◆ WHAT TO DO
[1] In the news brief, what reward did the Colombian government offer for information leading to the identification and arrest of those responsible?
[2] State whether each statement agrees with the news brief, answering yes or no and quoting the words that decide it: (a) The girl was kidnapped in 2003. (b) The ransom demanded from the family was $5 million. (c) The Panamanian Ministry of Foreign Relations blamed FARC for the killing.

◆ GIVEN TEXT
Start

Most ads are interactive -- click on them to visit the folks who make The Panama News possible
 

news

Also in this section:
Panama News Briefs
Floods bring out the best and worst
Age law may remove Supreme Court president
 



Panama News Briefs

 

Panamanian girl slain by abductors in Colombia

Two countries were shocked on September 29 when the body of 14-year-old Daniela Del Carmen Vanegas McLaughlin, the daughter of a Panamanian mother and Colombian father and a resident of Colombia, was recovered in a Bogota slum neighborhood. The girl had been kidnapped in 2003, according to a series of demands made for $2 million in ransom to the family by leftist FARC guerrillas. The Colombian government quickly blamed FARC but on the other hand offered a $15,000 reward for information leading to the identification and arrest of those who committed the crime. FARC does kidnap people and hold them for ransom, but Colombia also has criminal gangs who work the abduction business, and from time to time crimes by ordinary thugs or right-wing paramilitaries are falsely attributed to FARC. If FARC did kidnap and kill the girl, this would one of the most brutal acts in its 40-year history. A statement by the Panamanian Ministry of Foreign Relations did not point the finger at FARC, but noted that “there is no ideology, nor social nor economic reason, that has sufficient merit to justify this vile murder.”

End

◆ MATERIAL

Start

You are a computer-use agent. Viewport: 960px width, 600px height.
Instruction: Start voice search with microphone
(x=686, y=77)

End
Start

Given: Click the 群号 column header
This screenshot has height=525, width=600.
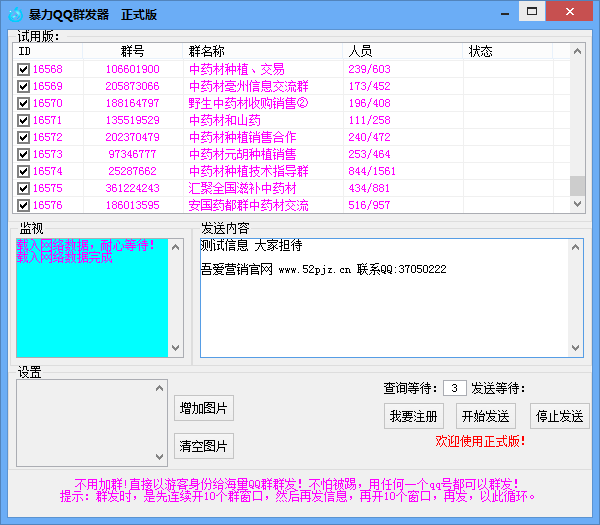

End

◆ RESPONSE LIST
[1] $15,000

[2]
(a) Yes: "The girl had been kidnapped in 2003"
(b) No: "a series of demands made for $2 million in ransom"
(c) No: "A statement by the Panamanian Ministry of Foreign Relations did not point the finger at FARC"